橋下も西村も稲田も中山も猪瀬も週刊誌レベル

 橋下発言問題で、もっとも喜んでいるのは猪瀬知事だろう。おかげさまで、自分の失言から関心が逸れた。
 この猪瀬知事は、失言をマスコミのせいにする手あかの付いた手法を試みたが、発言を報じたニューヨークタイムス紙から反撃を受けてしまい、事実を認めて謝罪した。これについては、前に当ブログで以下のように指摘した。
 「猪瀬氏は、かつて出演していたテレビ番組での杜撰な取材を、作家で後に長野県知事となる田中康夫氏から批判されると、それに正面きって反論するのではなく、その批判を掲載したのが『朝日ジャーナル』だったことに目をつけ『週刊文春』にもちこみ、これに文春が飛びついたことを利用して『朝日vs文春』の図式にしたてたのだ。」
 「これは姑息だと顰蹙を買った猪瀬氏だったが、売られた喧嘩から逃げることには成功した。こういうやりかたが今回は通用しなかったというわけで、それはやはりオリンピックがらみで外国の有力メデイアが相手だったからだ。つまり井の中の蛙だったことを露呈してしまった猪瀬ということだ。」
 この、井の中の蛙であることについては、橋下市長も同様だ。マスコミのせいにして逃げようとしたが、通用しなかった。ここで外圧を感じた政府は逃げをうった。ところが、最初は橋下発言を批判していた稲田明美行革担当相が、慰安婦は「合法」だったと発言して反発され、韓国は撤回を求めた。
 この稲田大臣も、もとは弁護士である。
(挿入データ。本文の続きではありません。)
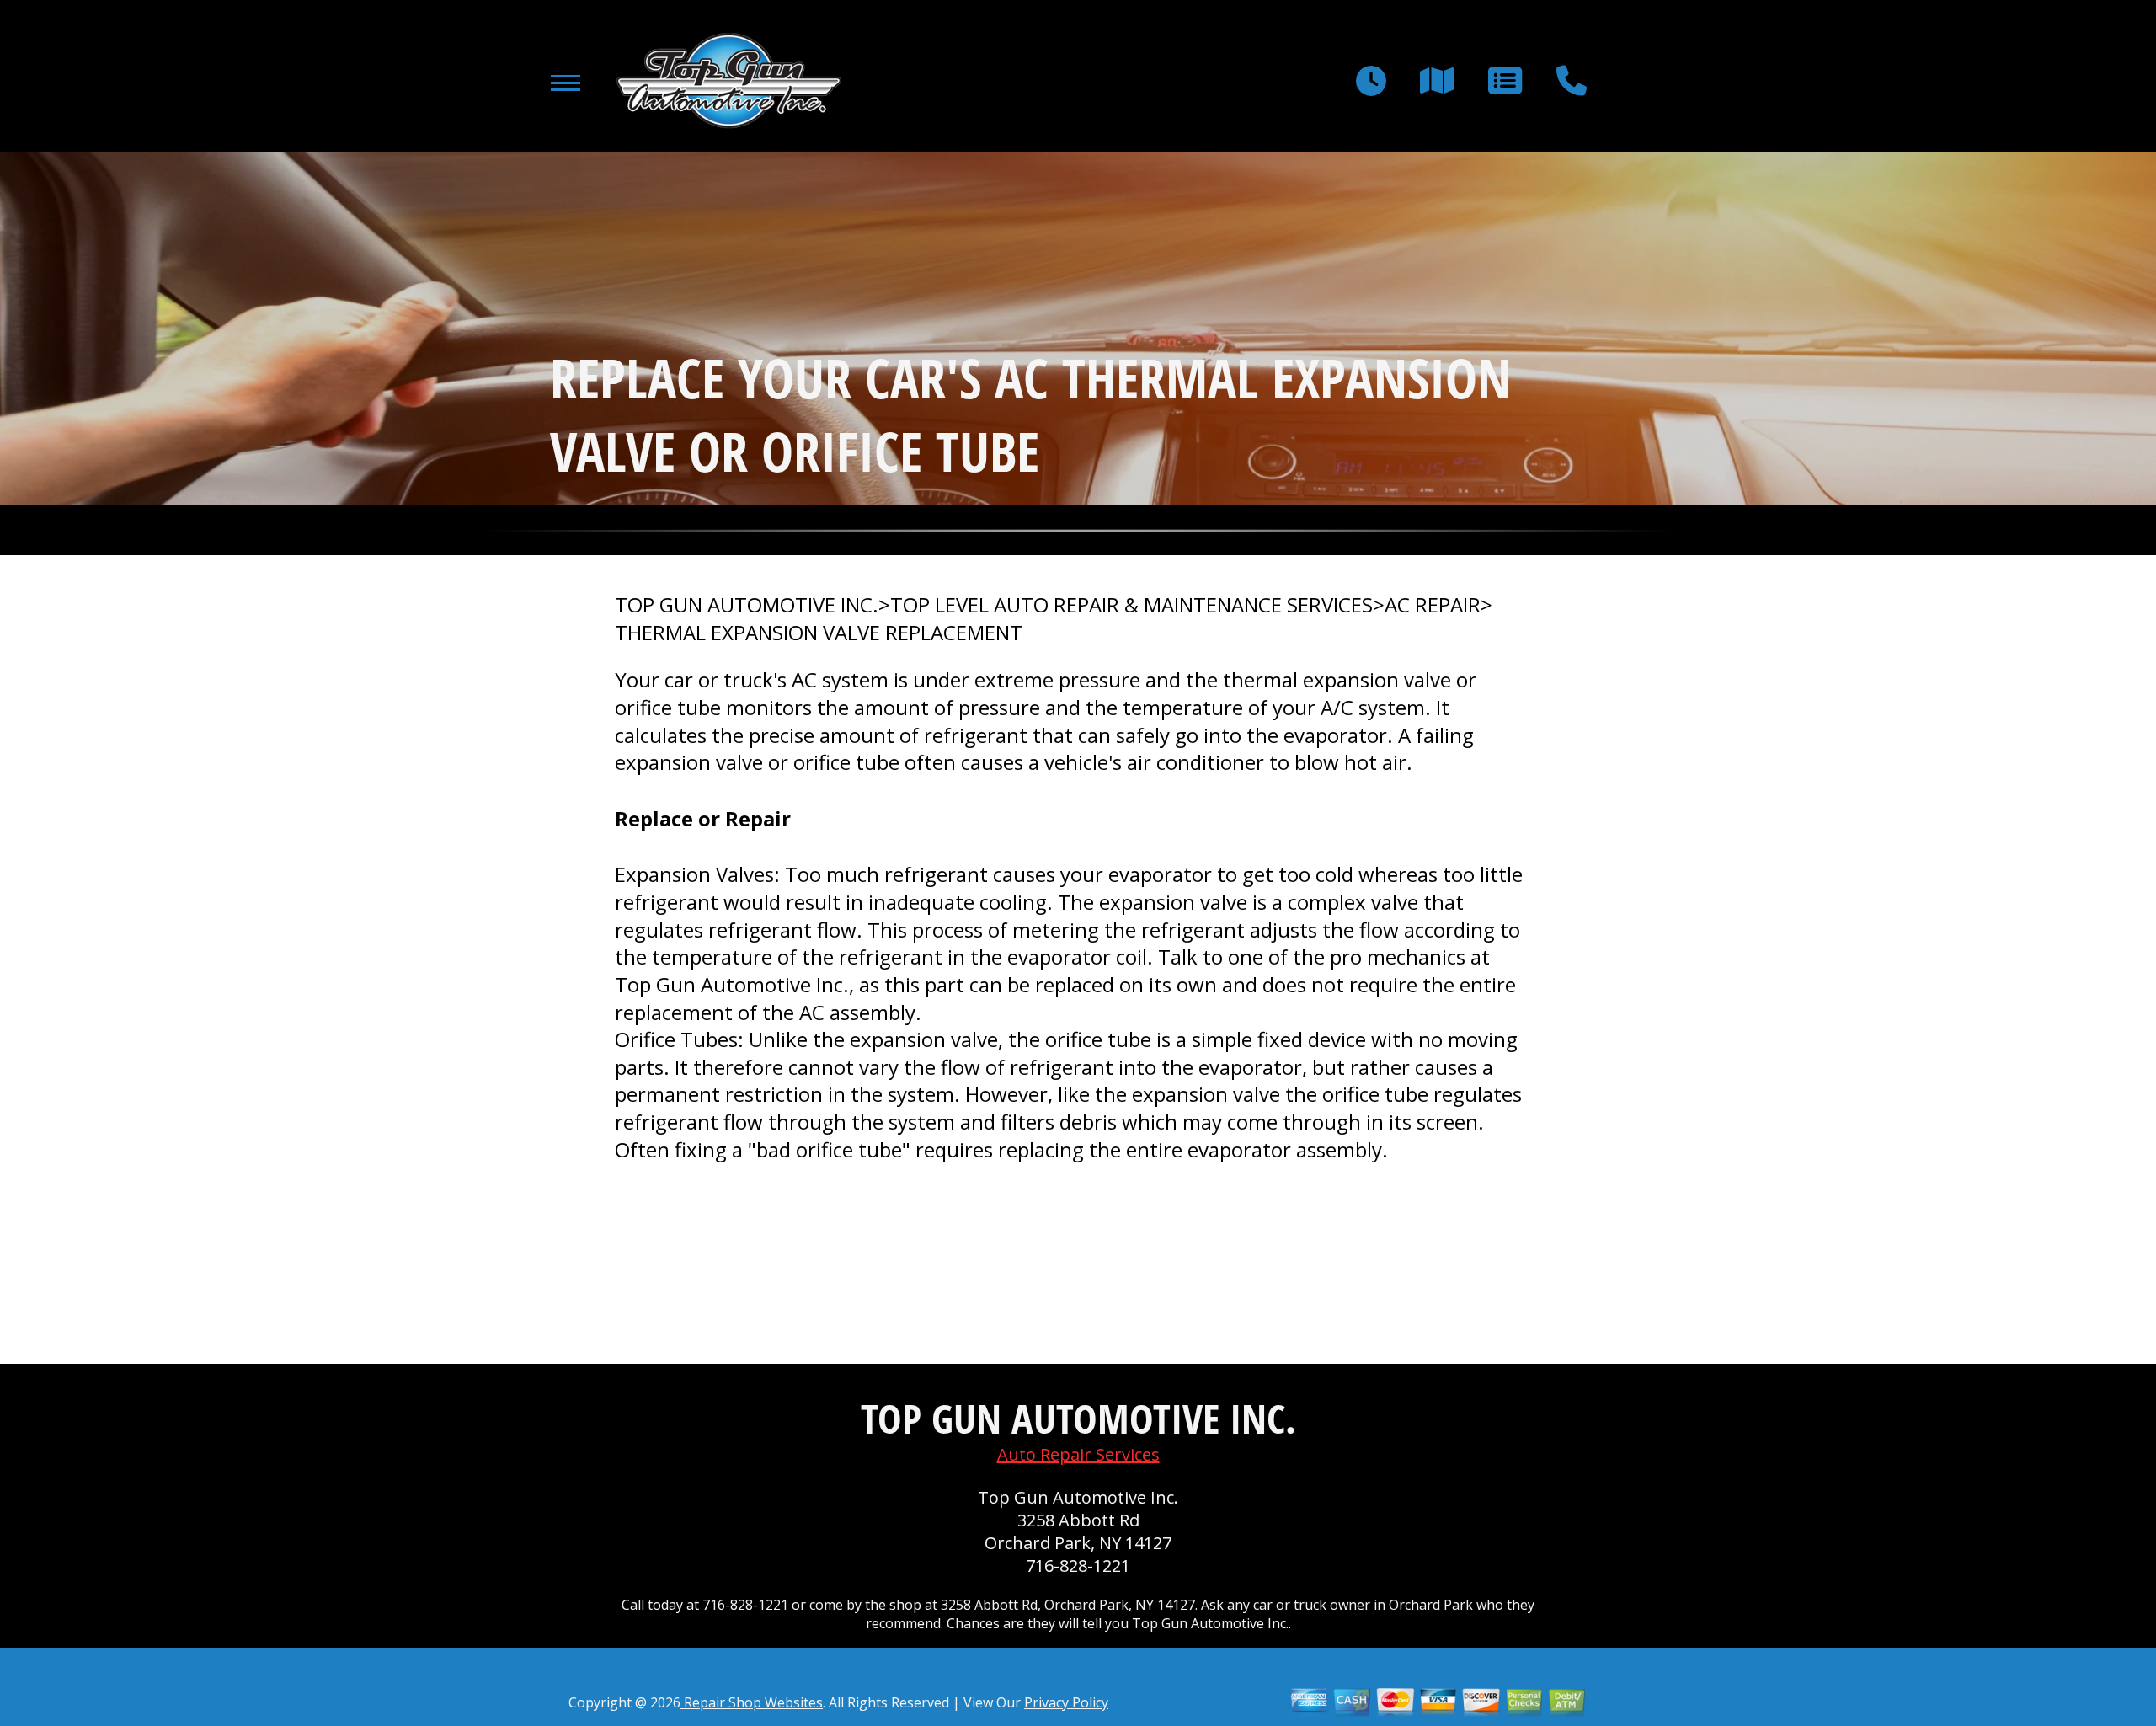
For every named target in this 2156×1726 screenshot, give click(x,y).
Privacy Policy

中国で日本軍が行った蛮行は毎日新聞と朝日新聞の捏造と主張し、賛同者を集めて訴訟まで起こした。ここで挙げられた記事とは、まず毎日新聞が戦時中、中国人を殺したという日本兵の自慢話を掲載したもので、これを戰後に朝日新聞が、そんな話を武勇伝として報道していたと批判する中国人の談話を報じたものだ。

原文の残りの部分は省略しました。